RAVE (WPI) v. 1. To persist in discussing a specific subject. 2. To
speak authoritatively on a subject about which one knows very
little. 3. To complain to a person who is not in a position to
correct the difficulty. 4. To purposely annoy another person
verbally. 5. To evangelize.

REAL WORLD, THE n. 1. In programming, those institutions at which
programming may be used in the same sentence as FORTRAN, COBOL,
RPG, IBM, etc. 2. To programmers, the location of non-programmers
and activities not related to programming. 3. A universe in which
the standard dress is shirt and tie and in which a person's working
hours are defined as 9 to 5. 4. The location of the status quo.
"Poor fellow, he's left MIT and gone into the real world." Used
pejoratively by those not in residence there. In conversation,
talking of someone who has entered the real world is not unlike
talking about a deceased person.

REL See BIN.

RIGHT THING, THE n. That which is "obviously" the correct or
appropriate thing to use, do, say, etc. Use of this term often
implies that in fact reasonable people may disagree. "Never let
your conscience keep you from doing the right thing!" "What's the
right thing for LISP to do when it reads '(.)'?"

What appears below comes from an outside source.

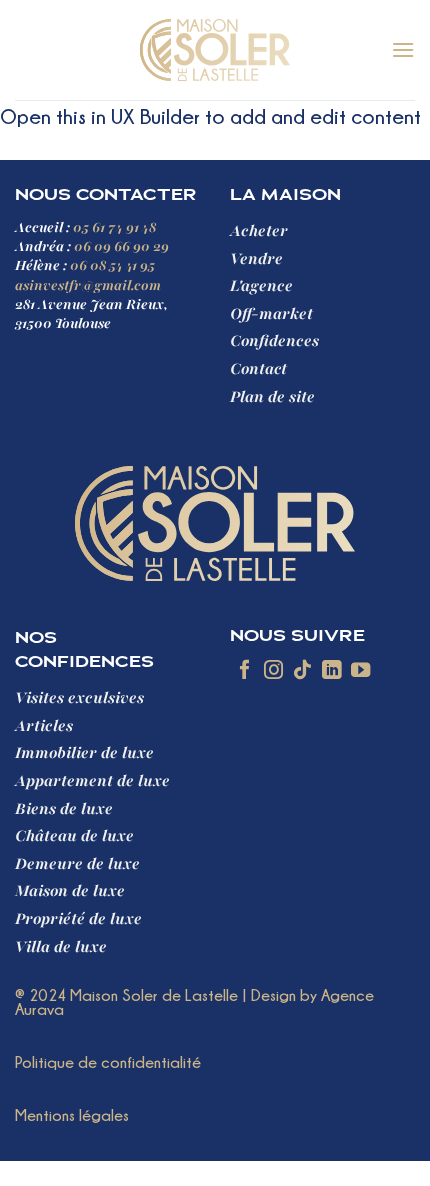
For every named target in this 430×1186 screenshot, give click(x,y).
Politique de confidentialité (108, 1062)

RUDE (WPI) adj. 1. (Of a program) Badly written. 2. Functionally
poor, e.g. a program which is very difficult to use because of
gratuitously poor (random?) design decisions. See CUSPY.

SACRED adj. Reserved for the exclusive use of something (a
metaphorical extension of the standard meaning). "Accumulator 7 is
sacred to the UUO handler." Often means that anyone may look at
the sacred object, but clobbering it will screw whatever it is
sacred to.

SAGA (WPI) n. A cuspy but bogus raving story dealing with N random
broken people.

SAV (save) See BIN.

SEMI 1. n. Abbreviation for "semicolon", when speaking. "Commands to
GRIND are prefixed by semi-semi-star" means that the prefix is
";;*", not 1/4 of a star. 2. Prefix with words such as
"immediately", as a qualifier. "When is the system coming up?"
"Semi-immediately."

SERVER n. A kind of DAEMON which performs a service for the requester,
which often runs on a computer other than the one on which the
server runs.

SHR (share) See BIN.

69 adj. Large quantity. Usage: Exclusive to MIT-AI. "Go away, I have
69 things to do to DDT before worrying about fixing the bug in the
phase of the moon output routine..."
[Note: Actually, any number less than 100 but large enough to have
no obvious magic properties will be recognized as a "large number".
There is no denying that "69" is the local favorite. I don't know
whether its origins are related to the obscene interpretation, but
I do know that 69 decimal = 105 octal, and 69 hexadecimal = 105
decimal, which is a nice property. - GLS]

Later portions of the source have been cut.